Last December, I came across a press release that introduced yet another stunt by ESPN in an attempt to gain (or perhaps keep) viewers. There have been many previous attempts ("Who's Now?," "Budweiser Hot Seat," "Four Downs," etc.), but none that seemed quite as pointless as "The Greatest Highlight."
ESPN viewers and dot-commers were tabbed with the arduous task of voting 100 of the best highlights in sports history (not just the ones aired on SportsCenter) down to a field of 16. Once that was done, Chris Berman would intro each match-up on SportsCenter every night from February 11th through the 18th.
Seems like a simple concept and one that is obviously in place to take up time now that football is over, but what I didn't know was that Berman was going to do the play-by-play for each clip as if the highlight had just happened that night. The result is painful and, really, it's just more pathetic than anything:
Berman's "stay over there!" call for Fisk's home-run is certainly far superior to the original call.

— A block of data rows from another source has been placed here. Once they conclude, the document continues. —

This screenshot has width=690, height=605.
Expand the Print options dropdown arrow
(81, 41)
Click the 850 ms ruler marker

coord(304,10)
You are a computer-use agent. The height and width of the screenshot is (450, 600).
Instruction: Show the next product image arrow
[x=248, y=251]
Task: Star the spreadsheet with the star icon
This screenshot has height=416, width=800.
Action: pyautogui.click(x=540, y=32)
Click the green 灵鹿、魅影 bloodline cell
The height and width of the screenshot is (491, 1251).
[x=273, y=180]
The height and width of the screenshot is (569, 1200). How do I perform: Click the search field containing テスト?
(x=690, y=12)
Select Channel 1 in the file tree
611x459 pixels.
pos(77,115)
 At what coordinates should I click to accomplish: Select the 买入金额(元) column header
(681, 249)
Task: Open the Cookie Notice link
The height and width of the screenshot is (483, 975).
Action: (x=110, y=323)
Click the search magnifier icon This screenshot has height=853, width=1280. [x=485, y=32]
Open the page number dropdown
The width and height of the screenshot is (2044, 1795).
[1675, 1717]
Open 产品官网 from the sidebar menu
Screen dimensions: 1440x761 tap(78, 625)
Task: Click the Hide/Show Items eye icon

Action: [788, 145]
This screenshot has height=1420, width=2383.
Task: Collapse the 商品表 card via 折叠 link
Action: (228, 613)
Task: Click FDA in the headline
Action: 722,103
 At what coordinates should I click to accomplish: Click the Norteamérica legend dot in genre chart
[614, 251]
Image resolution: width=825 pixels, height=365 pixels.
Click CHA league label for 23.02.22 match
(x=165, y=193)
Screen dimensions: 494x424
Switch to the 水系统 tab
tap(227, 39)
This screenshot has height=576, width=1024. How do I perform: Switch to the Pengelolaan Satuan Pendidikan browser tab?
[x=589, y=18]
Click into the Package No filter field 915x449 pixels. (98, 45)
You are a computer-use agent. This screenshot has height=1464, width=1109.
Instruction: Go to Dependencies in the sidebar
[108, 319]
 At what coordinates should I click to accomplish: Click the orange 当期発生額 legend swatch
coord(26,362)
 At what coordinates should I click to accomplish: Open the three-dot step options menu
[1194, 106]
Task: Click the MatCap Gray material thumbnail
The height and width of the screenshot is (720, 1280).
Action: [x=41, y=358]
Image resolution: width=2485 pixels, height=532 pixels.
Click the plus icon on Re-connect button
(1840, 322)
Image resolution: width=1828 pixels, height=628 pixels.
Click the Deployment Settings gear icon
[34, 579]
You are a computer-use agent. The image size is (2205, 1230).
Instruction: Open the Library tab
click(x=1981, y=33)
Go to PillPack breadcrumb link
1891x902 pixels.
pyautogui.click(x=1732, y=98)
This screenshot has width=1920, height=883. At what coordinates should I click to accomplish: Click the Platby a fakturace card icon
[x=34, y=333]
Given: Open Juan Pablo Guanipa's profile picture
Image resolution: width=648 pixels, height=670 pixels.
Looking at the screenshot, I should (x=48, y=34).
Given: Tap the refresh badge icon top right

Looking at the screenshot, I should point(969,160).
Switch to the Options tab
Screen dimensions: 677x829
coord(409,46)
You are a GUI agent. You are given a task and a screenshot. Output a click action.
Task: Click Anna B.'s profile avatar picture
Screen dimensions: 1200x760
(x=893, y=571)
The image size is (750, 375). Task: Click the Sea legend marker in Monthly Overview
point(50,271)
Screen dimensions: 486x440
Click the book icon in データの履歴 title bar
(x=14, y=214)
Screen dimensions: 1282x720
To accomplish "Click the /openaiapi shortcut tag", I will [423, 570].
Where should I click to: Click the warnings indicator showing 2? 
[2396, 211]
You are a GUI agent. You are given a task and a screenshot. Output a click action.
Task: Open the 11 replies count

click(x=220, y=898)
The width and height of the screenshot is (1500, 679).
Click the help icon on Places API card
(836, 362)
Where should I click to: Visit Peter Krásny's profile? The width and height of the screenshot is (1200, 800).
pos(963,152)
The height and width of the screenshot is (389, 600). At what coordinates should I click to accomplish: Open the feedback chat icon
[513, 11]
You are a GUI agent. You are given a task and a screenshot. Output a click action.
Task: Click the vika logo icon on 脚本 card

It's not that the concept is stale or that similar segments have been done before (see: Best Damn Sports Show's countdown specials) or that Berman is hosting the segment. No, the worst part is that ESPN is essentially taking clips that never originally aired on SportsCenter and claiming them for their own by adding the uber-annoying Berman yelling "back, back, back ... gone" over the top of them.
Consider the clip above. Both of those events took place before SportsCenter's inception in 1979. For the first few years of the show, they didn't even show highlights, it was just sports commentary. Now I know it's taboo to pick on ESPN these days, but I really find it hard when they try to past nonsense like this off as a segment.
Hopefully people respond to this with the same negativity they did to "Who's Now?" last summer. Maybe someday ESPN will think twice before adding another segment to the over 50 that they currently have. Although that's certainly just wishful thinking.